DATA RECORDS

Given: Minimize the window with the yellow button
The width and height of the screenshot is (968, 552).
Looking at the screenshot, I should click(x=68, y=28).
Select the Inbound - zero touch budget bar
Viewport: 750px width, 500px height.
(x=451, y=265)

YOUR INSTRUCTIONS
Your task is an exact transcription of every line above.

TASK RESULT
Given: Minimize the window with the yellow button
The width and height of the screenshot is (968, 552).
Looking at the screenshot, I should click(x=68, y=28).
Select the Inbound - zero touch budget bar
Viewport: 750px width, 500px height.
(x=451, y=265)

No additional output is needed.